In his speech Mr Albert homed in on the threat posed by climate change to future generations.
He said: “There are sceptics but if only 50 per cent of what the scientists predict comes to pass then we face devastating consequences. It is the one issue that is worrying our children and the younger generation.
“I see it every day and the effect it is already having on the environment. We have to behave more responsibly.
“At the National Trust I have invested millions of pounds into renewable energy. One of the first things we did was in Snowdon. More than 250,000 people walk up Watkin Pass every year. But we wanted to install a hydro unit to help deliver greener renewable energy.
“Now the dam itself looks gorgeous, and Watkin Pass is back to looking fantastic.
“It’s the same with our solar panels which we have installed at all our properties.
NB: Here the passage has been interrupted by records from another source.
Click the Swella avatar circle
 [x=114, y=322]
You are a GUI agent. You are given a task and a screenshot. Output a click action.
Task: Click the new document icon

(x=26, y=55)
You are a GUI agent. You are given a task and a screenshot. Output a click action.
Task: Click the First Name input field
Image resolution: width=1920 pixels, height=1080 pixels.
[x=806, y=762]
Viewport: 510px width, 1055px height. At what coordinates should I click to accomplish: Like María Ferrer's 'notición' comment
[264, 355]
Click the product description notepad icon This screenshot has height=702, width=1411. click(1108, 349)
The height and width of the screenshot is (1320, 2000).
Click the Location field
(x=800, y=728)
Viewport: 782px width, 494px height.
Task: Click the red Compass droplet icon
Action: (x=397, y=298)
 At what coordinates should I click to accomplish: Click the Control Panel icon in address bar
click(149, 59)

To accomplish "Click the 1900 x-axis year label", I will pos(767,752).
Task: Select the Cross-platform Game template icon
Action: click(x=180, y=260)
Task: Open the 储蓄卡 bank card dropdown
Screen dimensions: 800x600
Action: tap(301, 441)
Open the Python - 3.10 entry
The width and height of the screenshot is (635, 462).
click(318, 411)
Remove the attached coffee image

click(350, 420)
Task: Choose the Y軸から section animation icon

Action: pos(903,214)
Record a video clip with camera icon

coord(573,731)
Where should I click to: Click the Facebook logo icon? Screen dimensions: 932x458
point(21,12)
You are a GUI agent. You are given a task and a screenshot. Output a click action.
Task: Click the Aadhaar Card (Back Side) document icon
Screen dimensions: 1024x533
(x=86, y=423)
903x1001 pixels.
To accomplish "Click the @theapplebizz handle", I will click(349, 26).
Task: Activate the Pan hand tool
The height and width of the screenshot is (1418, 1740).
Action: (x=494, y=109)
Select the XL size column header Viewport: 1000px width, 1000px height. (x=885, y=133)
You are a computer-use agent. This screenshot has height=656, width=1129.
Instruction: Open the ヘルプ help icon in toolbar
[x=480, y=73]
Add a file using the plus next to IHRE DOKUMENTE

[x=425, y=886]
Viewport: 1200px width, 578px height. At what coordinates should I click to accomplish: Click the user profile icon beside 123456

We installed one at Bodnant Garden, one of the world’s best gardens.
“It was name as one of the as one of the best solar projects on the planet by – along with installations at an international airport in India and in the Sahara Desert – by green energy experts, Geo and was described as a ‘work of modern art’ by the respected environmental website, Edie.net.
“Whatever your thoughts on climate change it’s having a profound effect on our psyche as a nation and I believe the Trust has an obligation to fight climate change.
Mr Albert, who is also a vice president of the Hay Festival and is a director and trustee of the Farms for City Children Charity, says he wants to work with Welsh Government, businesses and charities to deliver projects that benefit everyone in Wales’
He said: “We can work together to deliver something that is greater than the sum of our all our parts. At the National Trust in Wales we do a lot of work in our properties around people and partnerships. Some of the benefits are large, others are small, but all are worth it”
Meanwhile, Alan Peterson spoke about his long career and about his work with the NSPCC and Childline.
He said: “I have had great joy working with many North Wales businesses, the extraordinary 25,000 Coleg Cambria students, councils and institutions such as Care Forum Wales who represent the independent provides in the social care sector.
“My work as chair of the NSPCC Appeal Board in Wales, vice president of the NSPCC UK Council and as honorary Colonel Army Cadets in Wales has taught me a great deal about the issues which are prevalent across the business world and society in general.
“Bullying, the tsunami of issues the internet has brought us, single parent challenges. One thing the NSPCC has taught me is that our childhoods should define our adulthood and our adulthood should be defined by our childhood. IT shouldn’t be destroyed because of it.
“It’s about well-being and self-esteem. Destroying someone self-esteem is the most crucifying thing you can do and it carries on into the workplace.
“Bullying in the workplace results in bullying at home and the behaviours of bosses and managers will be replicated at home. It is, I believe, an important lesson, whatever our business, we would do well to learn.”
Gill Kreft, chair of Wrexham Business Professionals, was delighted to have the opportunity to welcome both Justin Albert and Alan Peterson OBE to Wrexham.
She said: “The fact that we can attract such high calibre speakers is an indication of the growing influence of Wrexham in general and Wrexham Business Professionals in particular.
“I think both speakers gave us real food for thought on a number of important issues, such as resilience in the workplace and preparing ourselves for the demands of 21st century commerce. I think Justin’s climate change concerns are shared by many of us here in North East Wales.
“There is no doubt, going forward, we are all going to look ever more closely at this global issue.”